#### RECORDS FOR THIS TASK
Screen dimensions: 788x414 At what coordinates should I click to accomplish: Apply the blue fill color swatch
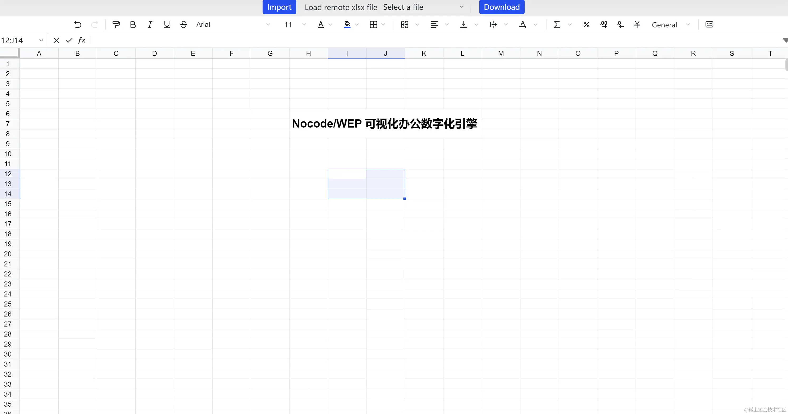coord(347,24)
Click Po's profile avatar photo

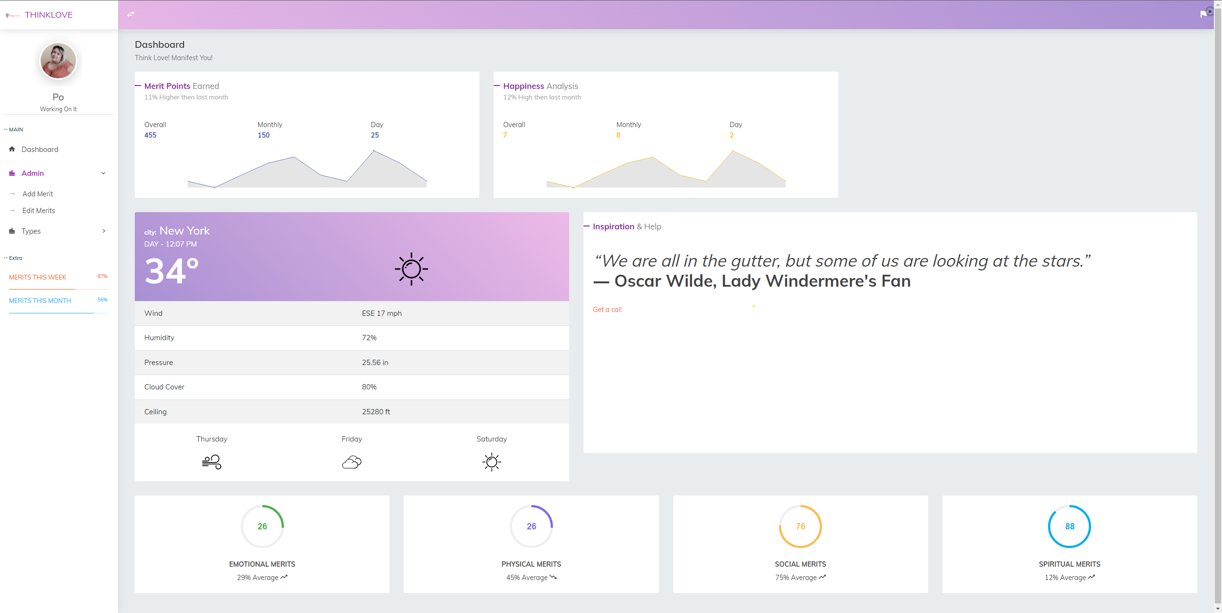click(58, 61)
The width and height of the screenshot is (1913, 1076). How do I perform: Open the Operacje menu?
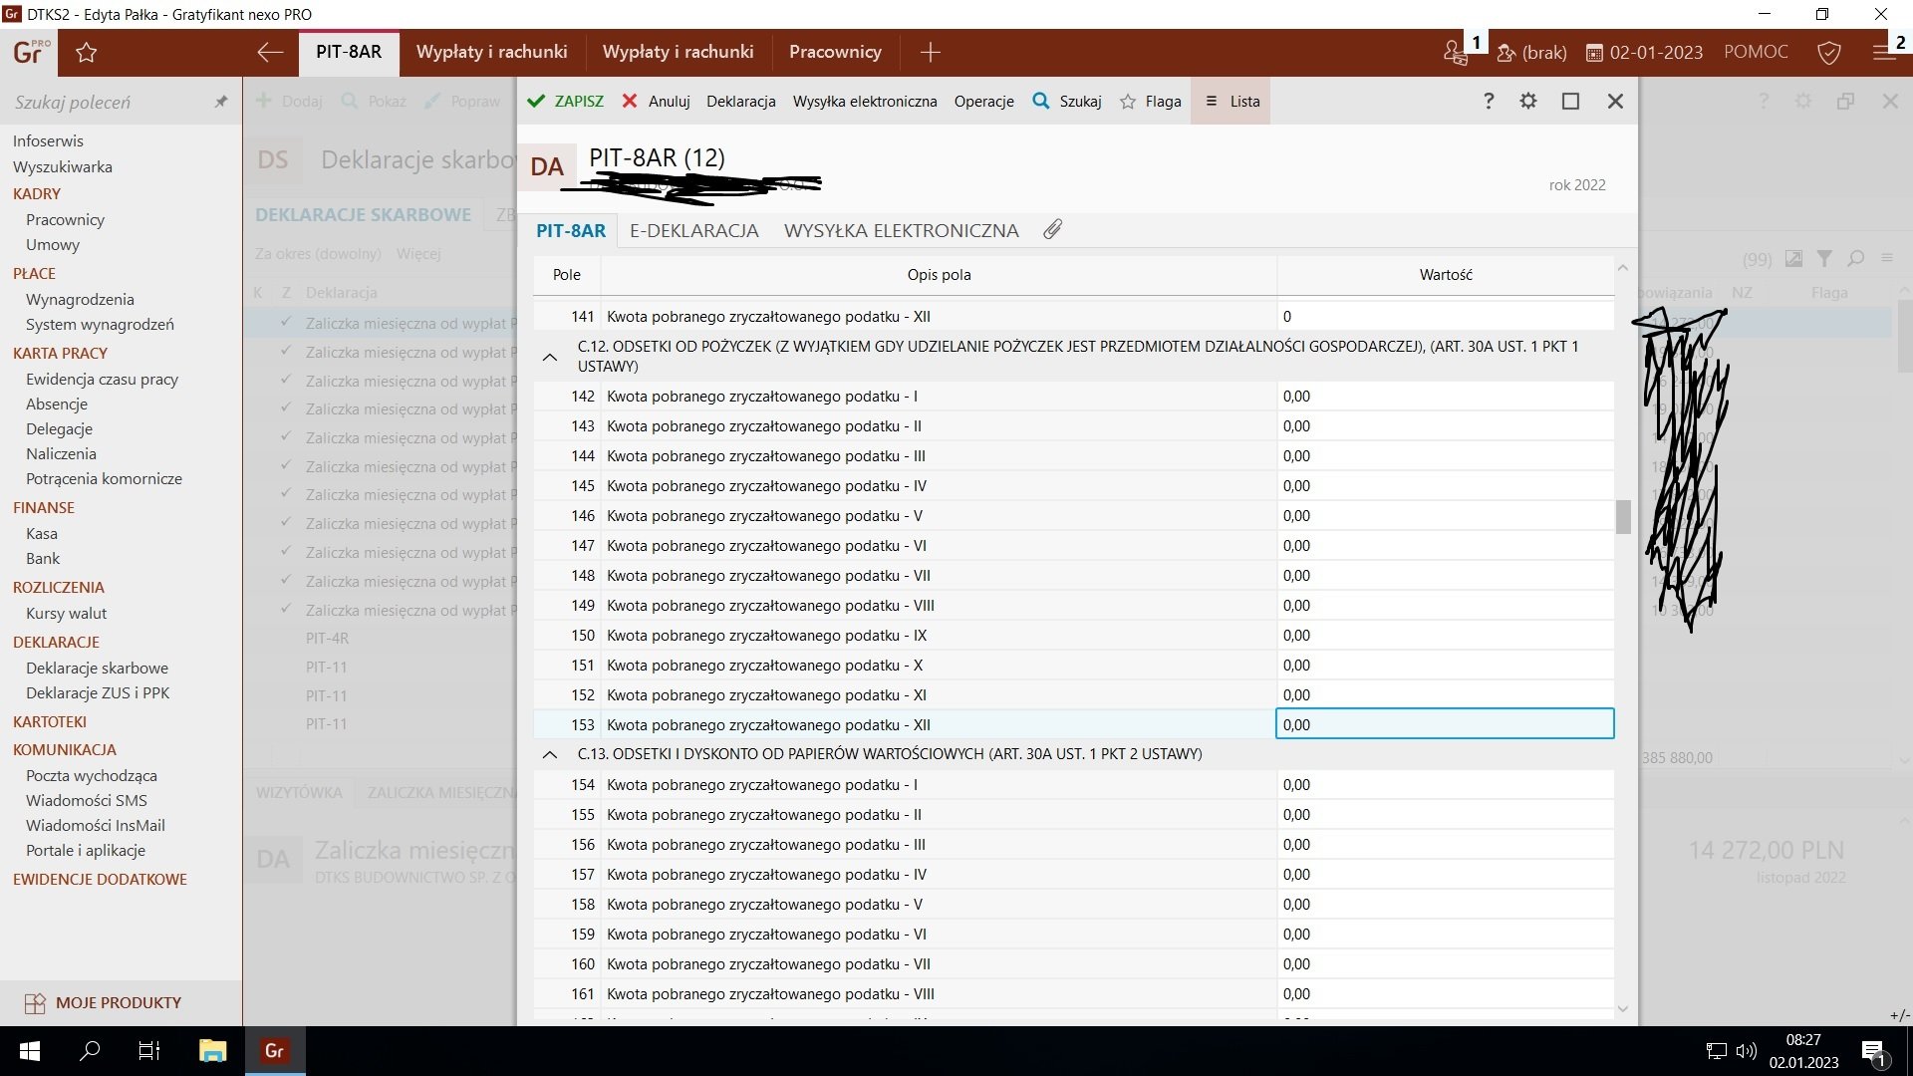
########
#### RECORDS FOR THIS TASK
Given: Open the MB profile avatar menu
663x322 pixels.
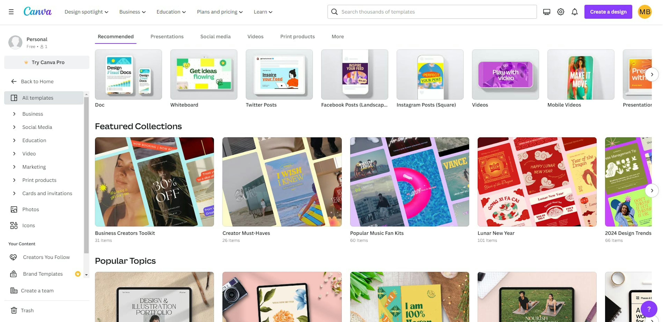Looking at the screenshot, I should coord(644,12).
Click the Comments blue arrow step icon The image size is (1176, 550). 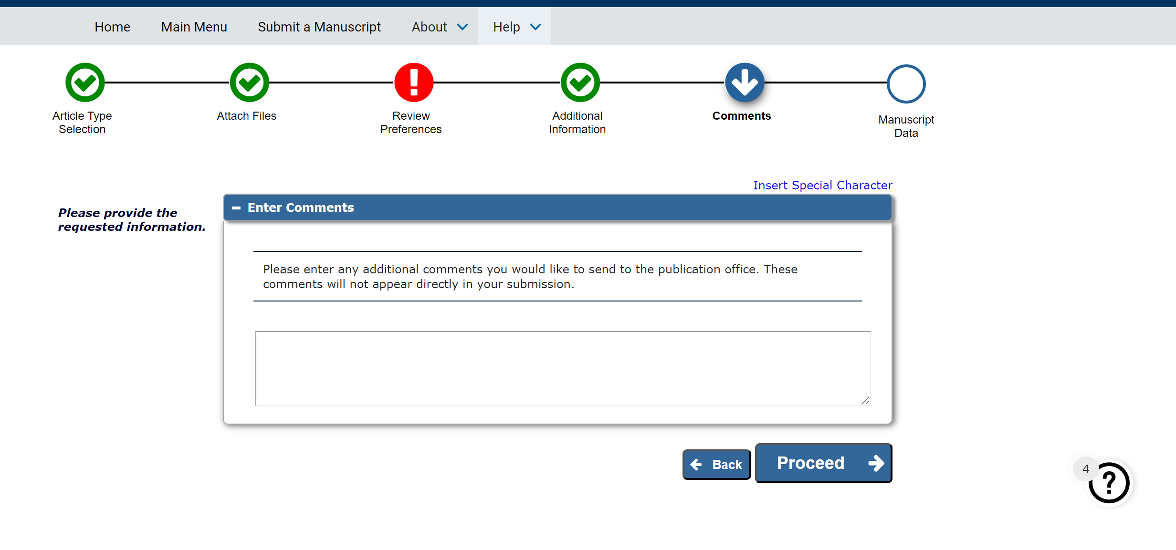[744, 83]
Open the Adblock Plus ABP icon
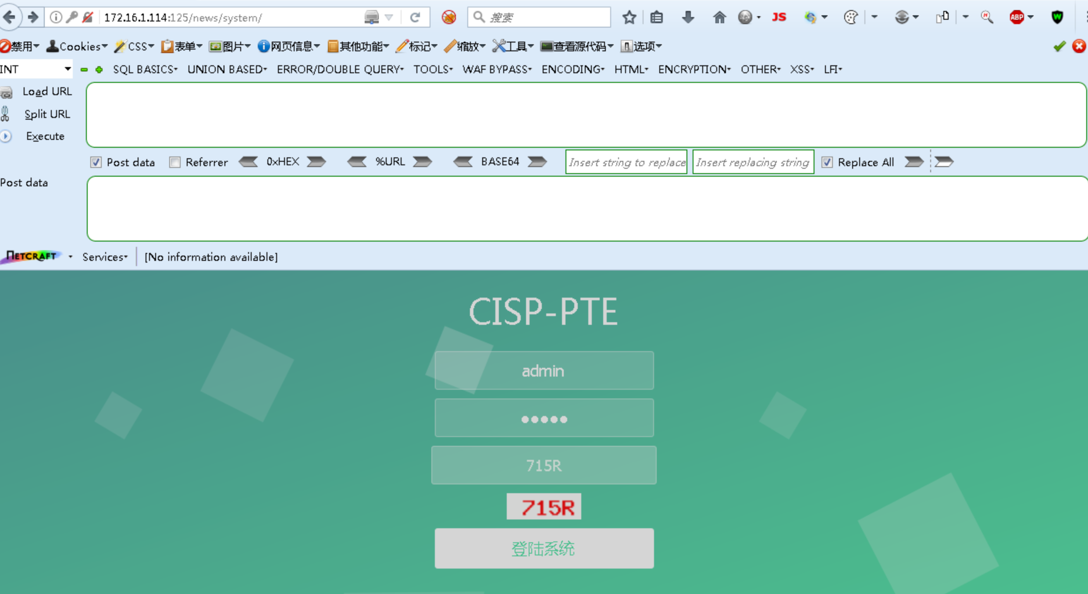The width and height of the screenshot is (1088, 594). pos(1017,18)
########
> _DESCRIPTION OF THE TASK_
Among the entries above, take the lines from the one with "Screen dimensions: 788x414" through the one with "The width and height of the screenshot is (1913, 1076)." and retype them exactly, leaving out the pictures.

> _RESPONSE_
Screen dimensions: 788x414 At what coordinates should I click to accomplish: Apply the blue fill color swatch
coord(347,24)
Click Po's profile avatar photo

click(58, 61)
The width and height of the screenshot is (1913, 1076). How do I perform: Open the Operacje menu?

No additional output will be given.